An accurate, complete copy of the records below is required.

+++ MATERIAL FOR THE TASK

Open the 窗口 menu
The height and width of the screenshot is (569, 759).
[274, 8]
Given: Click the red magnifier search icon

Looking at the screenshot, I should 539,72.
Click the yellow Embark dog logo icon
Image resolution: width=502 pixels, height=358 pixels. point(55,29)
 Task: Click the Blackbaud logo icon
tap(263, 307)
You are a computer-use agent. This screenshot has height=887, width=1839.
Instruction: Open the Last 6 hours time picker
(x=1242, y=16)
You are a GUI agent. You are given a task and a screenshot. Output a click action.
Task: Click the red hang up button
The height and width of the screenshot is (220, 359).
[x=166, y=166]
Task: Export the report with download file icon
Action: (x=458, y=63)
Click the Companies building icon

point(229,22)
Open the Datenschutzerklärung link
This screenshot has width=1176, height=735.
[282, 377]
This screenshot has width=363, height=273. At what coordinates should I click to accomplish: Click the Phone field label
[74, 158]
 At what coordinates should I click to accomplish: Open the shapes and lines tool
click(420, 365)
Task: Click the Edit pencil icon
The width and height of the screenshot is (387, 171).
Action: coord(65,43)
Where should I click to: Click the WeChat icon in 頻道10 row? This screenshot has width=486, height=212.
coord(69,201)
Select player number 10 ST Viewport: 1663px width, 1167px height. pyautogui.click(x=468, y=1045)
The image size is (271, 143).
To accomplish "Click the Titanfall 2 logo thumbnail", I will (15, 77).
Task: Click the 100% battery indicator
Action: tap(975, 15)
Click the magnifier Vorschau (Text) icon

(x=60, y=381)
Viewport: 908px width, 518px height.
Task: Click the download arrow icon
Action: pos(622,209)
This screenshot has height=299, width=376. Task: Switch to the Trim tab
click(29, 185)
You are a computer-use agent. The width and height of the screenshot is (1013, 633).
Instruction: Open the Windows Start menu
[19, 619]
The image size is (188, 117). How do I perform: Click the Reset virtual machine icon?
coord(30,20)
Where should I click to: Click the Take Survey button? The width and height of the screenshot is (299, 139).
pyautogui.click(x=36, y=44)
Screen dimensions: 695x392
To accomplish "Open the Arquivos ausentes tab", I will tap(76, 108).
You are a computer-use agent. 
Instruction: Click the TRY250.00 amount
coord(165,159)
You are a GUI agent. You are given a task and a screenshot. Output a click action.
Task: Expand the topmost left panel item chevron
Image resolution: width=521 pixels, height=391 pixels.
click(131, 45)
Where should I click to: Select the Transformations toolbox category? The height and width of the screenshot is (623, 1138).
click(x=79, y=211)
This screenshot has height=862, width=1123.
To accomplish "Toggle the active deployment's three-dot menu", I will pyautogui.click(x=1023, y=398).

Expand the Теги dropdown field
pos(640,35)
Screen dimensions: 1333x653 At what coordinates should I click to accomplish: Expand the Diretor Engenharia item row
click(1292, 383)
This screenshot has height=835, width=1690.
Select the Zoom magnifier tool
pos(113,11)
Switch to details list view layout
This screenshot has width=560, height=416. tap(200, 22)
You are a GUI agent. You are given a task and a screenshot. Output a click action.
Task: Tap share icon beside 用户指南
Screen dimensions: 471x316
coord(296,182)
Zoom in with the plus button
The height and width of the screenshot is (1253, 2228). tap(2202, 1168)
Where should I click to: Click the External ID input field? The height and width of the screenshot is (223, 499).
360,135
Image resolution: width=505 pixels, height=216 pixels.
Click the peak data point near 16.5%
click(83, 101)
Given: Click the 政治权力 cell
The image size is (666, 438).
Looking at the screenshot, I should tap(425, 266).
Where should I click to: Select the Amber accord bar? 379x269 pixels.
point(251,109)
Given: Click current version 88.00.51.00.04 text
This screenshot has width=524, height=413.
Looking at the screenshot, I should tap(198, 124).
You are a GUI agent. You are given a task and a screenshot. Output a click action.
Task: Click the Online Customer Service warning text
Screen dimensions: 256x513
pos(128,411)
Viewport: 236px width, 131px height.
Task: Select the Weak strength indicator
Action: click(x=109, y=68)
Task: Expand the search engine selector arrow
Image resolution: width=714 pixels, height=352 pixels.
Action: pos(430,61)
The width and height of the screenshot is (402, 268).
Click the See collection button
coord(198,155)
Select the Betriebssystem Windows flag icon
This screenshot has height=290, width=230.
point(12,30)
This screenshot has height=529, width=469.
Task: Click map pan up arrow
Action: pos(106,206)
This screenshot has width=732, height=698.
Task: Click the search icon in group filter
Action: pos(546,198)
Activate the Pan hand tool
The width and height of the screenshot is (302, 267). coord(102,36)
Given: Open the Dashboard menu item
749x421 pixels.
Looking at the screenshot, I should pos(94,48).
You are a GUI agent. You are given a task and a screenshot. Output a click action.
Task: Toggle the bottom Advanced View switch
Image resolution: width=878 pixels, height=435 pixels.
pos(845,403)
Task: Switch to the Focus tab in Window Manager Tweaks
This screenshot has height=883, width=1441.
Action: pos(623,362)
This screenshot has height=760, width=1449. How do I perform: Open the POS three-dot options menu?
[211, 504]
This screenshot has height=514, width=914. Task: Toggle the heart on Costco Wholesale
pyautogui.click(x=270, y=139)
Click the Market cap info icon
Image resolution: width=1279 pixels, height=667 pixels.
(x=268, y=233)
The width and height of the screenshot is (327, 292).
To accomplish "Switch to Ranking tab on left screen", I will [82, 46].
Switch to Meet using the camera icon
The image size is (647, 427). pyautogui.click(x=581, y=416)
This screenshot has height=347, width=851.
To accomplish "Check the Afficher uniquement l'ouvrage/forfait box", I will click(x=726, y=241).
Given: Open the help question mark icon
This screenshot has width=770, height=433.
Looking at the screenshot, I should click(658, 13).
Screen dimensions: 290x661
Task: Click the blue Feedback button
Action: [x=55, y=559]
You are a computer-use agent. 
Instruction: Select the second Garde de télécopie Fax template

++++++

**TASK OUTPUT:**
Open the 窗口 menu
The height and width of the screenshot is (569, 759).
[274, 8]
Given: Click the red magnifier search icon

Looking at the screenshot, I should 539,72.
Click the yellow Embark dog logo icon
Image resolution: width=502 pixels, height=358 pixels. point(55,29)
 Task: Click the Blackbaud logo icon
tap(263, 307)
You are a computer-use agent. This screenshot has height=887, width=1839.
Instruction: Open the Last 6 hours time picker
(x=1242, y=16)
You are a GUI agent. You are given a task and a screenshot. Output a click action.
Task: Click the red hang up button
The height and width of the screenshot is (220, 359).
[x=166, y=166]
Task: Export the report with download file icon
Action: (x=458, y=63)
Click the Companies building icon

point(229,22)
Open the Datenschutzerklärung link
This screenshot has width=1176, height=735.
[282, 377]
This screenshot has width=363, height=273. At what coordinates should I click to accomplish: Click the Phone field label
[74, 158]
 At what coordinates should I click to accomplish: Open the shapes and lines tool
click(420, 365)
Task: Click the Edit pencil icon
The width and height of the screenshot is (387, 171).
Action: coord(65,43)
Where should I click to: Click the WeChat icon in 頻道10 row? This screenshot has width=486, height=212.
coord(69,201)
Select player number 10 ST Viewport: 1663px width, 1167px height. pyautogui.click(x=468, y=1045)
The image size is (271, 143).
To accomplish "Click the Titanfall 2 logo thumbnail", I will (15, 77).
Task: Click the 100% battery indicator
Action: tap(975, 15)
Click the magnifier Vorschau (Text) icon

(x=60, y=381)
Viewport: 908px width, 518px height.
Task: Click the download arrow icon
Action: pos(622,209)
This screenshot has height=299, width=376. Task: Switch to the Trim tab
click(29, 185)
You are a computer-use agent. The width and height of the screenshot is (1013, 633).
Instruction: Open the Windows Start menu
[19, 619]
The image size is (188, 117). How do I perform: Click the Reset virtual machine icon?
coord(30,20)
Where should I click to: Click the Take Survey button? The width and height of the screenshot is (299, 139).
pyautogui.click(x=36, y=44)
Screen dimensions: 695x392
To accomplish "Open the Arquivos ausentes tab", I will tap(76, 108).
You are a computer-use agent. 
Instruction: Click the TRY250.00 amount
coord(165,159)
You are a GUI agent. You are given a task and a screenshot. Output a click action.
Task: Expand the topmost left panel item chevron
Image resolution: width=521 pixels, height=391 pixels.
click(131, 45)
Where should I click to: Select the Transformations toolbox category? The height and width of the screenshot is (623, 1138).
click(x=79, y=211)
This screenshot has height=862, width=1123.
To accomplish "Toggle the active deployment's three-dot menu", I will pyautogui.click(x=1023, y=398).

Expand the Теги dropdown field
pos(640,35)
Screen dimensions: 1333x653 At what coordinates should I click to accomplish: Expand the Diretor Engenharia item row
click(1292, 383)
This screenshot has height=835, width=1690.
Select the Zoom magnifier tool
pos(113,11)
Switch to details list view layout
This screenshot has width=560, height=416. tap(200, 22)
You are a GUI agent. You are given a task and a screenshot. Output a click action.
Task: Tap share icon beside 用户指南
Screen dimensions: 471x316
coord(296,182)
Zoom in with the plus button
The height and width of the screenshot is (1253, 2228). tap(2202, 1168)
Where should I click to: Click the External ID input field? The height and width of the screenshot is (223, 499).
360,135
Image resolution: width=505 pixels, height=216 pixels.
Click the peak data point near 16.5%
click(83, 101)
Given: Click the 政治权力 cell
The image size is (666, 438).
Looking at the screenshot, I should tap(425, 266).
Where should I click to: Select the Amber accord bar? 379x269 pixels.
point(251,109)
Given: Click current version 88.00.51.00.04 text
This screenshot has width=524, height=413.
Looking at the screenshot, I should tap(198, 124).
You are a GUI agent. You are given a task and a screenshot. Output a click action.
Task: Click the Online Customer Service warning text
Screen dimensions: 256x513
pos(128,411)
Viewport: 236px width, 131px height.
Task: Select the Weak strength indicator
Action: click(x=109, y=68)
Task: Expand the search engine selector arrow
Image resolution: width=714 pixels, height=352 pixels.
Action: pos(430,61)
The width and height of the screenshot is (402, 268).
Click the See collection button
coord(198,155)
Select the Betriebssystem Windows flag icon
This screenshot has height=290, width=230.
point(12,30)
This screenshot has height=529, width=469.
Task: Click map pan up arrow
Action: pos(106,206)
This screenshot has width=732, height=698.
Task: Click the search icon in group filter
Action: pos(546,198)
Activate the Pan hand tool
The width and height of the screenshot is (302, 267). coord(102,36)
Given: Open the Dashboard menu item
749x421 pixels.
Looking at the screenshot, I should pos(94,48).
You are a GUI agent. You are given a task and a screenshot. Output a click action.
Task: Toggle the bottom Advanced View switch
Image resolution: width=878 pixels, height=435 pixels.
pos(845,403)
Task: Switch to the Focus tab in Window Manager Tweaks
This screenshot has height=883, width=1441.
Action: pos(623,362)
This screenshot has height=760, width=1449. How do I perform: Open the POS three-dot options menu?
[211, 504]
This screenshot has height=514, width=914. Task: Toggle the heart on Costco Wholesale
pyautogui.click(x=270, y=139)
Click the Market cap info icon
Image resolution: width=1279 pixels, height=667 pixels.
(x=268, y=233)
The width and height of the screenshot is (327, 292).
To accomplish "Switch to Ranking tab on left screen", I will [82, 46].
Switch to Meet using the camera icon
The image size is (647, 427). pyautogui.click(x=581, y=416)
This screenshot has height=347, width=851.
To accomplish "Check the Afficher uniquement l'ouvrage/forfait box", I will click(x=726, y=241).
Given: Open the help question mark icon
This screenshot has width=770, height=433.
Looking at the screenshot, I should click(658, 13).
Screen dimensions: 290x661
Task: Click the blue Feedback button
Action: [x=55, y=559]
You are a computer-use agent. 
Instruction: Select the second Garde de télécopie Fax template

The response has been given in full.